Fiat Chrysler has confirmed it is in talks with PSA Peugeot over a deal that would create a new giant in the car industry valued at around $50bn.
A merger would bring together some of the world’s best-known motoring brands including Jeep, Alfa Romeo, Vauxhall, Citroen, Dodge, Lancia, Maserati, Opel and Peugeot.
The combined firm would be the fourth-largest car maker in the world, headed up by two dynasties with a long history in the industry – Italy’s Agnelli family, and the Peugeot family of France.
In a statement, Fiat Chrysler said it “confirms there are ongoing discussions aimed at creating one of the world’s leading mobility groups” with PSA.

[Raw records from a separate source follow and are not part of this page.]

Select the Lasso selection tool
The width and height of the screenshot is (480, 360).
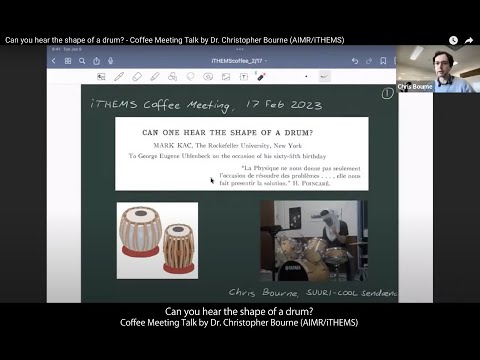[x=190, y=77]
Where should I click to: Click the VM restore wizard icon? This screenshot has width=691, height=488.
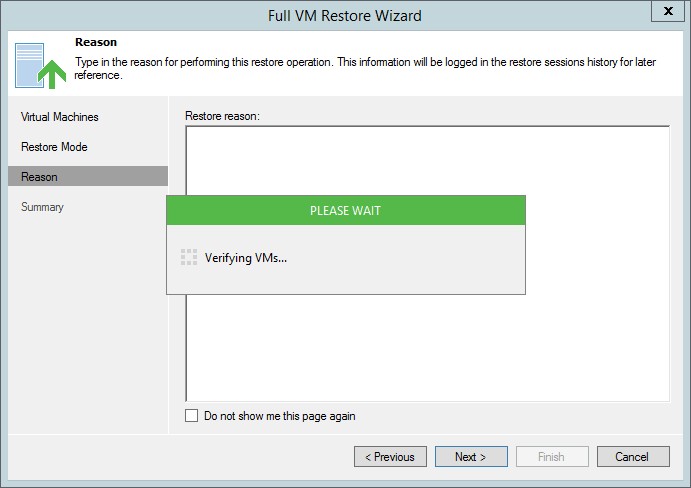click(41, 66)
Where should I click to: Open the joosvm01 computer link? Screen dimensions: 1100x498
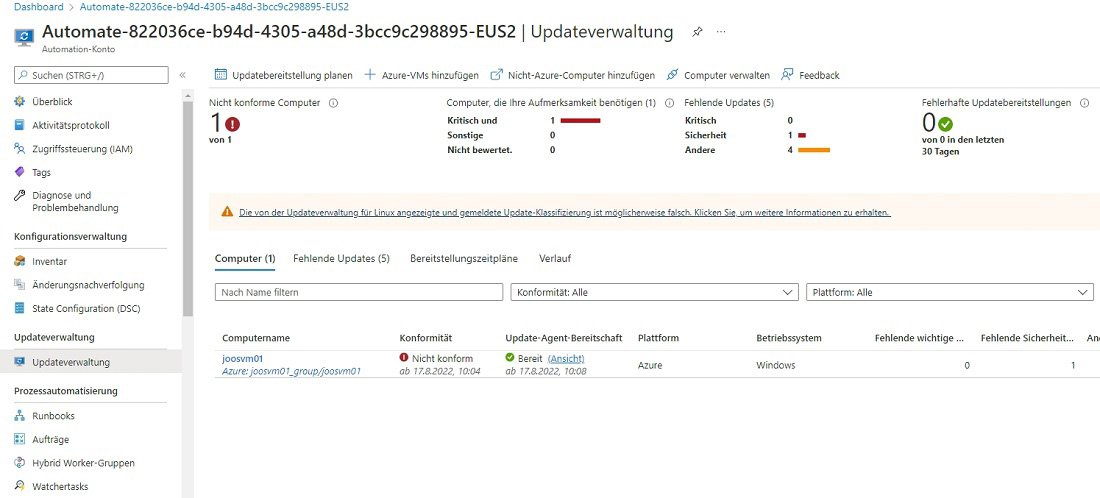[x=242, y=358]
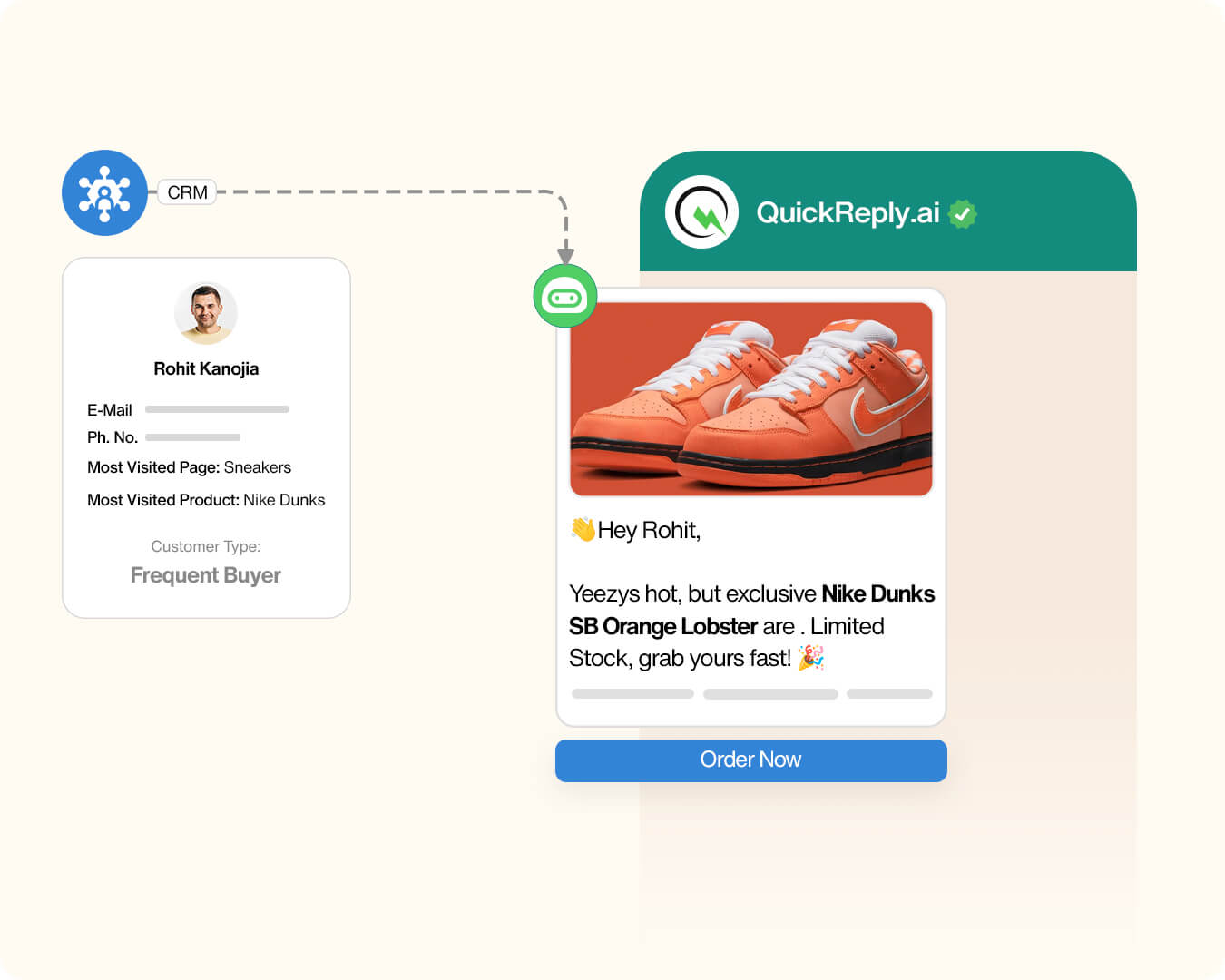The image size is (1225, 980).
Task: Click the QuickReply.ai header title
Action: (848, 212)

Shares in the Italian-American group jumped 7.5 per cent in response to the news, while PSA shares rose 5.7 per cent.
Last month, Fiat Chrysler withdrew a separate $40bn bid for Renault, after talks ran into problems surrounding Renault’s alliance with Nissan.

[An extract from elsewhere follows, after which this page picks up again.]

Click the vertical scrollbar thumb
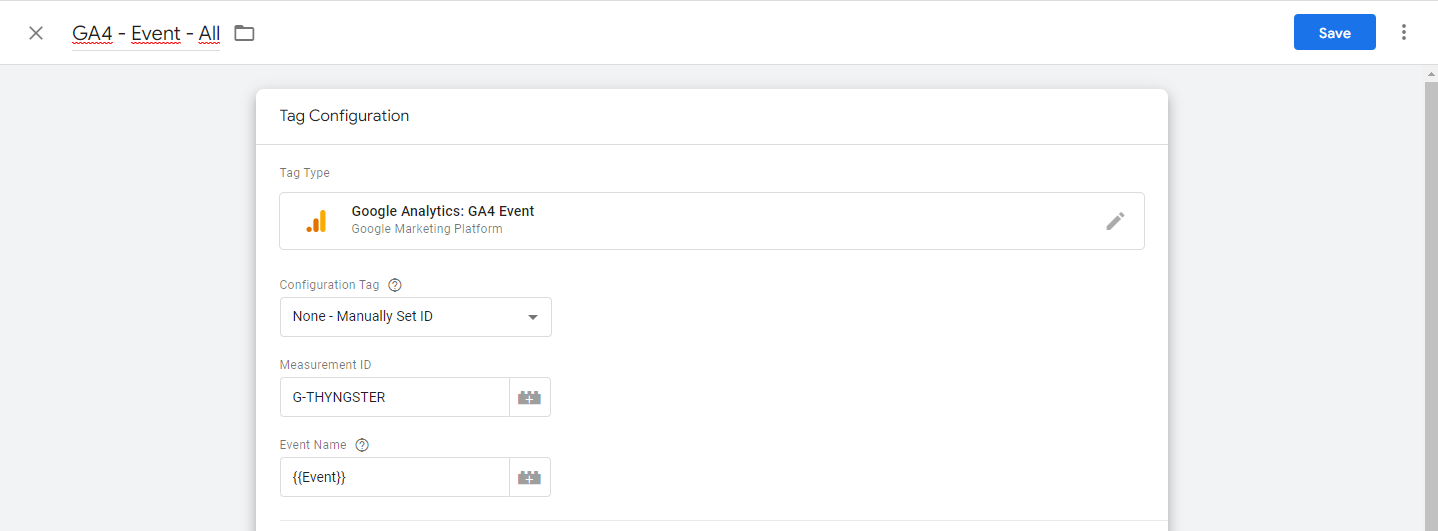 pos(1431,300)
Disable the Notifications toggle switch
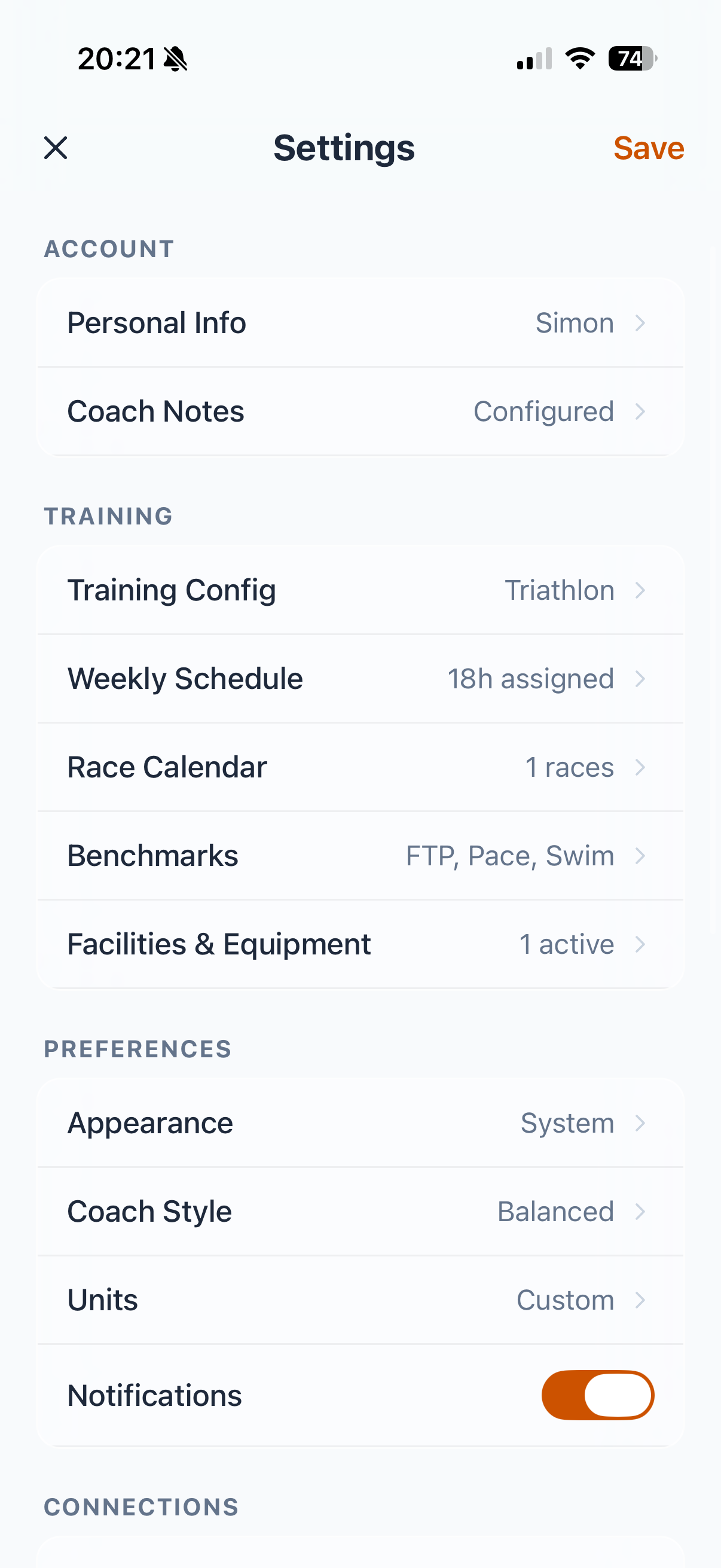The width and height of the screenshot is (721, 1568). pos(597,1395)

But analysts have pointed out that a tie-up with PSA would be a better fit for Fiat Chrysler.
Fiat Chrysler has a strong presence in the US – where it makes the majority of its profits – while PSA is focused on Europe.
New Peugeot cars have not been on sale in America for more than a quarter of a century but the French company has been plotting a return since at least the start of last year.

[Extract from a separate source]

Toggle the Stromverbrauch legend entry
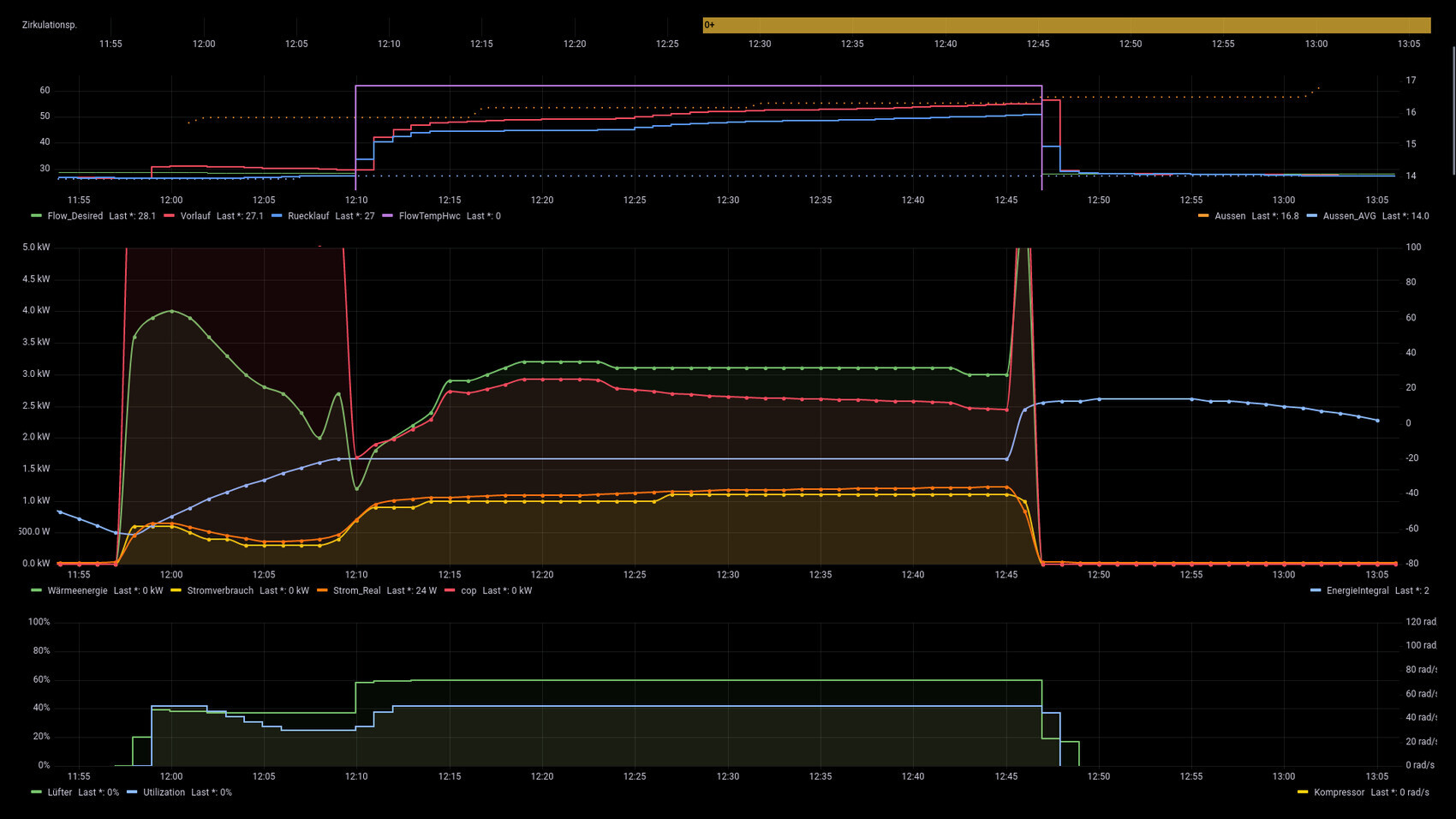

“If completed, we believe this should ignite more rational industry behaviour around allocation of capital, and this particular merger makes materially more sense than a potential FCA-Renault merger,” Evercore analyst Arndt Ellinghorst told Bloomberg.
It is the latest sign that firms in the industry are looking to consolidate, as they grapple with disruption caused by the shift to electric and autonomous vehicles.
Car companies are also among the hardest hit by a global economic slowdown and rising trade tariffs.
In August, Beijing announced it would reinstate earlier tariffs on US cars and car parts of between 5 and 25 per cent.